Requirement:
Start at the line with "Viewport: 1336px width, 742px height." in the records below, stop at the line with "Screen dimensions: 1158x478", and return every line in that span exactly, the two end lines included.

· · ·

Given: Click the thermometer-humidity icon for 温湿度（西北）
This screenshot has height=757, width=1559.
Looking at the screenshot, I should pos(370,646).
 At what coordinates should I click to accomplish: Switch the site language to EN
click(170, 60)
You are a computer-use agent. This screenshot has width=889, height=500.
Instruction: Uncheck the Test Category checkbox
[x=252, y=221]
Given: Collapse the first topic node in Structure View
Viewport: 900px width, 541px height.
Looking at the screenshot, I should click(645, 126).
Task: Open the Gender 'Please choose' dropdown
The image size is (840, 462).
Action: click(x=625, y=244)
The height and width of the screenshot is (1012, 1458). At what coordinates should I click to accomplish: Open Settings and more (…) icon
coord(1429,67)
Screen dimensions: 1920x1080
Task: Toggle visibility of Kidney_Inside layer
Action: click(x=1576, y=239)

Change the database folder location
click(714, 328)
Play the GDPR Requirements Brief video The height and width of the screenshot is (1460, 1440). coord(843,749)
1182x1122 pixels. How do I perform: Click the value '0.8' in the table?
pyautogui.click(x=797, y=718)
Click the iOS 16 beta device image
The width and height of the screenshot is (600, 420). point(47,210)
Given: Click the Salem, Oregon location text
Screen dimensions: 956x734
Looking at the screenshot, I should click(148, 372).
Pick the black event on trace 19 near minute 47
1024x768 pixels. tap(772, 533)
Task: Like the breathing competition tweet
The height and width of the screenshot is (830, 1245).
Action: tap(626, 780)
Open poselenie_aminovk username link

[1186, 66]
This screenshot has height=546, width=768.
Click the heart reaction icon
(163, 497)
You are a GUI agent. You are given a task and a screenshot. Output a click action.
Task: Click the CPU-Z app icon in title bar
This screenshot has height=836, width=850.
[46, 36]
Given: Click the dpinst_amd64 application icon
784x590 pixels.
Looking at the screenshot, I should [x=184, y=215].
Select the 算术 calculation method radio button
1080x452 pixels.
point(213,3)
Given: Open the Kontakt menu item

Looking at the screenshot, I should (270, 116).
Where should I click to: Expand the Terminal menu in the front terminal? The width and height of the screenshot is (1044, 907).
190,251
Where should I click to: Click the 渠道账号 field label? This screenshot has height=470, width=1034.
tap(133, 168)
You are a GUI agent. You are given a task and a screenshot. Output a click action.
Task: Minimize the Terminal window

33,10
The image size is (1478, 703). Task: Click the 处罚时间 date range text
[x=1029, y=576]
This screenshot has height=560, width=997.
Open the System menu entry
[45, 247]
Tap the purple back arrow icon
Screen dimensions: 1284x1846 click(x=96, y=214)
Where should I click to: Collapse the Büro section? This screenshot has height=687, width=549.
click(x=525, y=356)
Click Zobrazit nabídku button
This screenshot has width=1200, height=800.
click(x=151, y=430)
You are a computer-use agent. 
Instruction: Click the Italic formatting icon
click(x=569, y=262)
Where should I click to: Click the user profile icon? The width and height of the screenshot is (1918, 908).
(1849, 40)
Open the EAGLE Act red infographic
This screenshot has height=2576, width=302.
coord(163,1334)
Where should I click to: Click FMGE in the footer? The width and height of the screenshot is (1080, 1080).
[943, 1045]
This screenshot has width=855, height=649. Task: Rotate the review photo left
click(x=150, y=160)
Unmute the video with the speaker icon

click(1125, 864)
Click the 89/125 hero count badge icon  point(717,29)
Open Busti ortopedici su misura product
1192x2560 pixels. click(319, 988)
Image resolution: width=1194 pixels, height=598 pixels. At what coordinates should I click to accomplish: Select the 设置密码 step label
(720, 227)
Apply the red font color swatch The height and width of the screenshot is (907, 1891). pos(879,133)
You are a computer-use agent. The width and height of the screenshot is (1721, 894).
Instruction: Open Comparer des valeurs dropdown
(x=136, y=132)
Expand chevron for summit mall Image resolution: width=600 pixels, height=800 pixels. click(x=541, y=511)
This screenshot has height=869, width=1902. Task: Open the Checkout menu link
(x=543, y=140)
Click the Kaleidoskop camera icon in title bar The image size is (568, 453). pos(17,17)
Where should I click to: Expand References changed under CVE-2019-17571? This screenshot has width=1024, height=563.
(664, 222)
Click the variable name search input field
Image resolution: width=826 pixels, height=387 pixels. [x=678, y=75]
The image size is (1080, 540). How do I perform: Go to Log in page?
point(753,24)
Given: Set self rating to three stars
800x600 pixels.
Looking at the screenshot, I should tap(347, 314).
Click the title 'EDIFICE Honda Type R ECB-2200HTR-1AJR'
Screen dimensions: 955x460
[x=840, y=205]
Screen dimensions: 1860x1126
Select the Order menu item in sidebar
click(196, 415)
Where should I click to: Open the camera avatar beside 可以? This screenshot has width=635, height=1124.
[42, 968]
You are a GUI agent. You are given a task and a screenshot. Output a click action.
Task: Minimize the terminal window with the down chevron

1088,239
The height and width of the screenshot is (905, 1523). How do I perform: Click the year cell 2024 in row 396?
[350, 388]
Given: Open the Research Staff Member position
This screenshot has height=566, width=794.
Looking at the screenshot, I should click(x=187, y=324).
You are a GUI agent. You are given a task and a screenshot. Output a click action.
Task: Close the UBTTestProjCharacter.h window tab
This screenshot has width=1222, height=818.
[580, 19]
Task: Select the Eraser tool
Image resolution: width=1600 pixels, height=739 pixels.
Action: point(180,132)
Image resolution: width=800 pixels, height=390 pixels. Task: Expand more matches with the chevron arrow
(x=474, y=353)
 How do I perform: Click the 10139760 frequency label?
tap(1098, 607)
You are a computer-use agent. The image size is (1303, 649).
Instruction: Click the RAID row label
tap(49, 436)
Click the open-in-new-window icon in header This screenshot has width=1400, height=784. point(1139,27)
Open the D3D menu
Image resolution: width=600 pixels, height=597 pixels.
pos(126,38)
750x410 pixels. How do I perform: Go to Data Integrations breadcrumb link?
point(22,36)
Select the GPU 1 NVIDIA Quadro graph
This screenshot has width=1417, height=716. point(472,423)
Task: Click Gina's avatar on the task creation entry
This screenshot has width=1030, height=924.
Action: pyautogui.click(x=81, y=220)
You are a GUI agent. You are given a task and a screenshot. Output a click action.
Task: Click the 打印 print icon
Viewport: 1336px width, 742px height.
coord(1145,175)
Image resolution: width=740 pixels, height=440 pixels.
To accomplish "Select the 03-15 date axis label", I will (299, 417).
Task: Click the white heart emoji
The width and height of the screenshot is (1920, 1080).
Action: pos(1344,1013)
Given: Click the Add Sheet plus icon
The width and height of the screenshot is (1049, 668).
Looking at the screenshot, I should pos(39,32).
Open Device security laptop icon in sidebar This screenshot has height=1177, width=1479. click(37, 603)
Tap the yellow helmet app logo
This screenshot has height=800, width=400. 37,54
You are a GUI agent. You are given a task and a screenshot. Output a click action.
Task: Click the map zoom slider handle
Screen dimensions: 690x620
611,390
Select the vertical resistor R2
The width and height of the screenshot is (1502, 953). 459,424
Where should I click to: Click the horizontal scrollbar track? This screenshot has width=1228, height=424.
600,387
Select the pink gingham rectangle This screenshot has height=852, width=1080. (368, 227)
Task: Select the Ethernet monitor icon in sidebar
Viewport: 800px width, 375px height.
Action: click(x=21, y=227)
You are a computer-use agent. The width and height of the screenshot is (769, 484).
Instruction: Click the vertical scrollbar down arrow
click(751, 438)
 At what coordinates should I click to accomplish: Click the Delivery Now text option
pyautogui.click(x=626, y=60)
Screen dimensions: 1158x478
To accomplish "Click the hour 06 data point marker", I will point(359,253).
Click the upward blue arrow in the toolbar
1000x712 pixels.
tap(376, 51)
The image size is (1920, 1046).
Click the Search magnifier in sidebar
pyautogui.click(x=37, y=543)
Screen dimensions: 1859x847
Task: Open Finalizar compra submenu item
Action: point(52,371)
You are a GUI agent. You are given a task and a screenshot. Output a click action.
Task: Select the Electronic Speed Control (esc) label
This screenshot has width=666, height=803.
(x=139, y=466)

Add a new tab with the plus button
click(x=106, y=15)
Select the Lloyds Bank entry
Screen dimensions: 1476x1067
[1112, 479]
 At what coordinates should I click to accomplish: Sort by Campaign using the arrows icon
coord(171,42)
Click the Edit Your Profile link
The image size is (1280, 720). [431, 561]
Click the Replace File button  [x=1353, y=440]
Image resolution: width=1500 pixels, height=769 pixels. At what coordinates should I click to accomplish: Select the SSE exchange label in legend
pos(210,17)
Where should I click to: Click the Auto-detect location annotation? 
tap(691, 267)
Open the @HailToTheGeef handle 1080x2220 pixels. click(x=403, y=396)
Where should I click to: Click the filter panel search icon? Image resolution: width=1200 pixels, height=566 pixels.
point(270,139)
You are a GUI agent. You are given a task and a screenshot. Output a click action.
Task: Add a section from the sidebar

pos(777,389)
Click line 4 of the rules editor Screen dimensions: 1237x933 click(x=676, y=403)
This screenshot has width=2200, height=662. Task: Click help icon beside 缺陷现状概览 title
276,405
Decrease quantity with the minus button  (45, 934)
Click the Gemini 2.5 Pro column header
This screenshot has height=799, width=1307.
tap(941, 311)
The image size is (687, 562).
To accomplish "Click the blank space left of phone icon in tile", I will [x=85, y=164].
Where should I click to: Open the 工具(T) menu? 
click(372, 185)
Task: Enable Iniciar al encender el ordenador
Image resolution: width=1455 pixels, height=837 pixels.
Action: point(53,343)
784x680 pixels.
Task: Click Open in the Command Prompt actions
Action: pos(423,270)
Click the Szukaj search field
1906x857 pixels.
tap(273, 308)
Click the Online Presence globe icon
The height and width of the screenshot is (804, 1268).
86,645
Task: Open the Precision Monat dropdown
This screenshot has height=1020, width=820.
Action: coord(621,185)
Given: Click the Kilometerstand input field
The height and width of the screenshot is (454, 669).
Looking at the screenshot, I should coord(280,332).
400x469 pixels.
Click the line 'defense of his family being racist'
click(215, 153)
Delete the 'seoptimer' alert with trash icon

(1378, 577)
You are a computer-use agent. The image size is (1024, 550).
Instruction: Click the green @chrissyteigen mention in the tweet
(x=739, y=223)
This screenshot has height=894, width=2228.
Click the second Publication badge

· · ·

Result:
Viewport: 1336px width, 742px height.
coord(1145,175)
Image resolution: width=740 pixels, height=440 pixels.
To accomplish "Select the 03-15 date axis label", I will (299, 417).
Task: Click the white heart emoji
The width and height of the screenshot is (1920, 1080).
Action: pos(1344,1013)
Given: Click the Add Sheet plus icon
The width and height of the screenshot is (1049, 668).
Looking at the screenshot, I should pos(39,32).
Open Device security laptop icon in sidebar This screenshot has height=1177, width=1479. click(37, 603)
Tap the yellow helmet app logo
This screenshot has height=800, width=400. 37,54
You are a GUI agent. You are given a task and a screenshot. Output a click action.
Task: Click the map zoom slider handle
Screen dimensions: 690x620
611,390
Select the vertical resistor R2
The width and height of the screenshot is (1502, 953). 459,424
Where should I click to: Click the horizontal scrollbar track? This screenshot has width=1228, height=424.
600,387
Select the pink gingham rectangle This screenshot has height=852, width=1080. (368, 227)
Task: Select the Ethernet monitor icon in sidebar
Viewport: 800px width, 375px height.
Action: click(x=21, y=227)
You are a computer-use agent. The width and height of the screenshot is (769, 484).
Instruction: Click the vertical scrollbar down arrow
click(751, 438)
 At what coordinates should I click to accomplish: Click the Delivery Now text option
pyautogui.click(x=626, y=60)
Screen dimensions: 1158x478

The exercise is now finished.